Abstract Respiratory syncytial virus (RSV) is a leading cause of severe acute lower respiratory tract infection in infants and children worldwide. Bovine RSV (BRSV) is closely related to human RSV and a significant cause of morbidity in young cattle. BRSV infection in calves displays many similarities to RSV infection in humans, including similar age dependency, gross and microscopic pathology, and innate and adaptive immune responses. The poor immunogenicity of RSV has been a complicating factor in the development of a safe and effective vaccine in both humans and calves.

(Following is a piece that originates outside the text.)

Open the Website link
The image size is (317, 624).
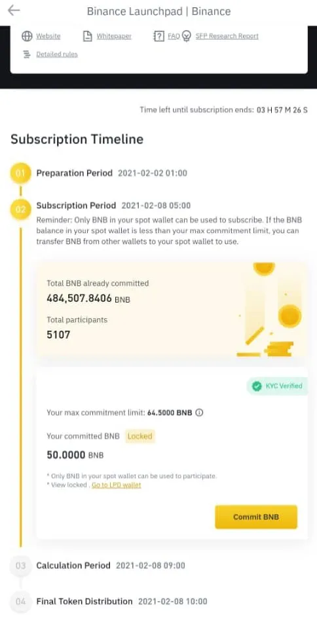(x=48, y=36)
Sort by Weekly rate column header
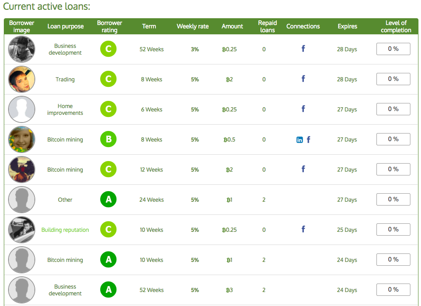Screen dimensions: 421x306 coord(193,26)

Polyanhydride nanovaccines (i.e. nanoparticle-based vaccines) have shown promise as adjuvants and vaccine delivery vehicles in rodent models due to their ability to promote enhanced immunogenicity through both the route of administration and the ability to provide sustained antigen exposure. In these studies, we determined the efficacy of a novel polyanhydride nanovaccine containing the stable, post-fusion F and G glycoproteins from BRSV, against RSV infection using a neonatal calf model. In vitro, the BRSV nanovaccine induced activation and cytokine secretion by monocyte-derived dendritic cells and alveolar macrophages. In vivo, calves receiving the BRSV F/G nanovaccine, followed by aerosol challenge with BRSV, demonstrated increased virus-specific IgA in the nasal and bronchoalveolar lavage fluid, an increase in RSV-specific cellular responses in the peripheral blood and airways, and a reduction in BRSV shedding compared to unvaccinated control calves. Our results suggest that the RSV-F/G nanovaccine is highly immunogenic and with optimization, has the potential to significantly reduce the disease burden associated with RSV infection in both humans and animals.